Aim of the exercise:
Exclude pictures; retype the lines below from the line containing "The height and" through the end of the records, both ends kept.

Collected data
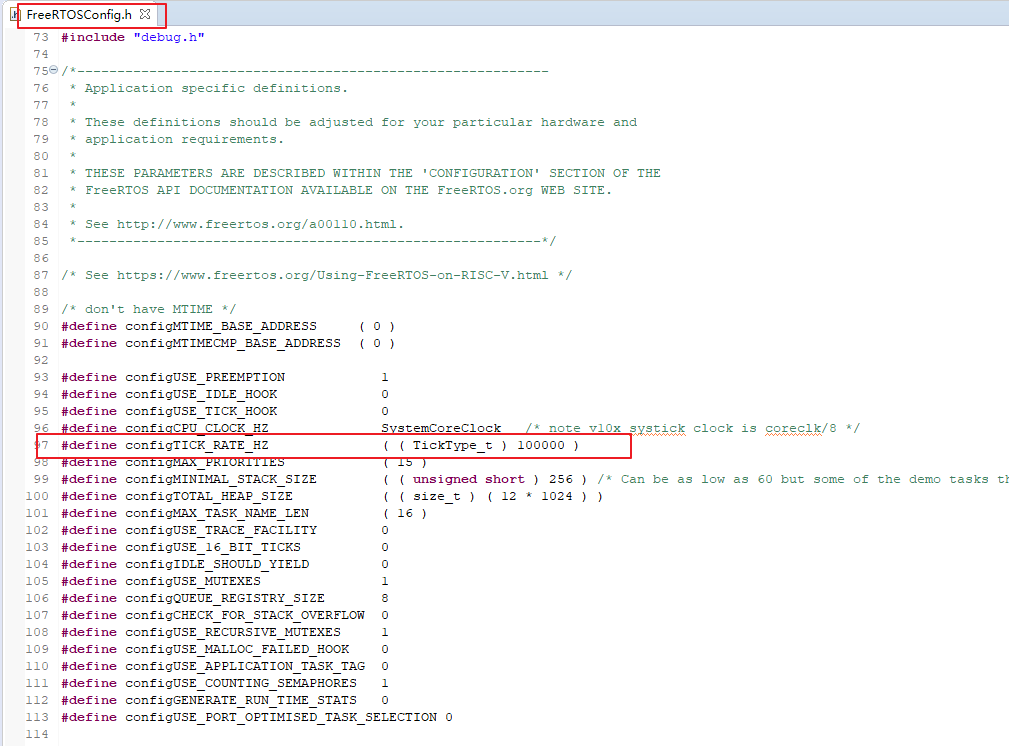Close the FreeRTOSConfig.h editor tab
This screenshot has height=746, width=1009.
145,15
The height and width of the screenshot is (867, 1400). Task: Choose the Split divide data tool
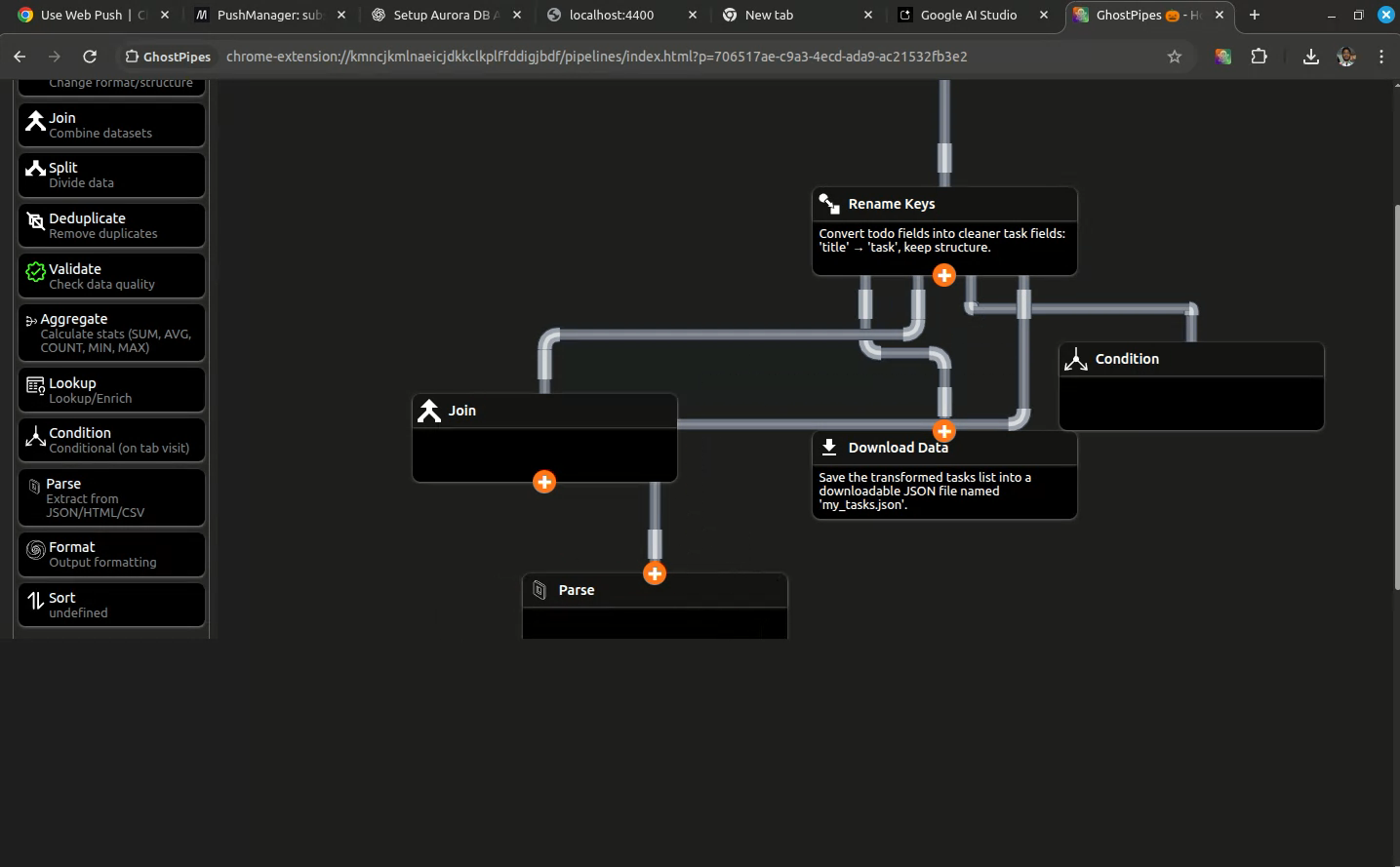point(111,175)
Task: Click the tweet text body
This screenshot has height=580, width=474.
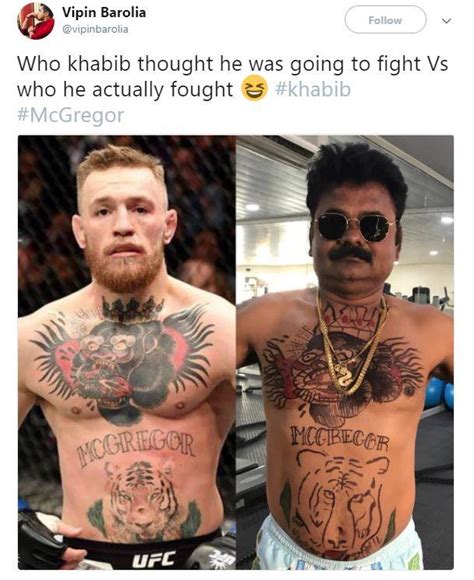Action: tap(232, 89)
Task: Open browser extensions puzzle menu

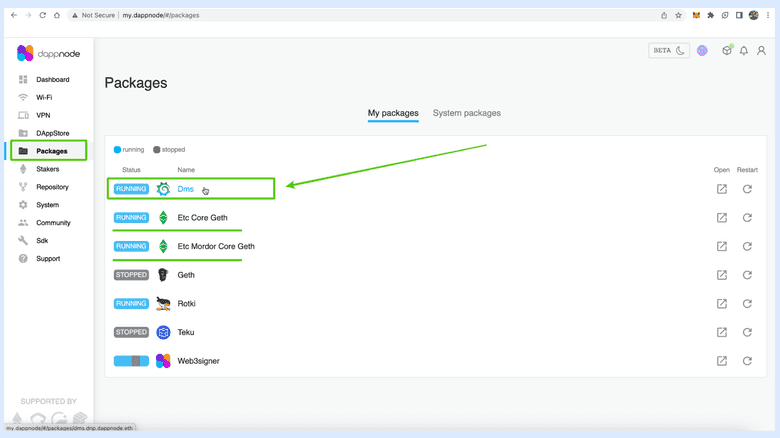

Solution for this task:
The height and width of the screenshot is (867, 1400). Task: Choose the Split divide data tool
point(111,175)
Task: Click the tweet text body
This screenshot has height=580, width=474.
Action: tap(232, 89)
Task: Open browser extensions puzzle menu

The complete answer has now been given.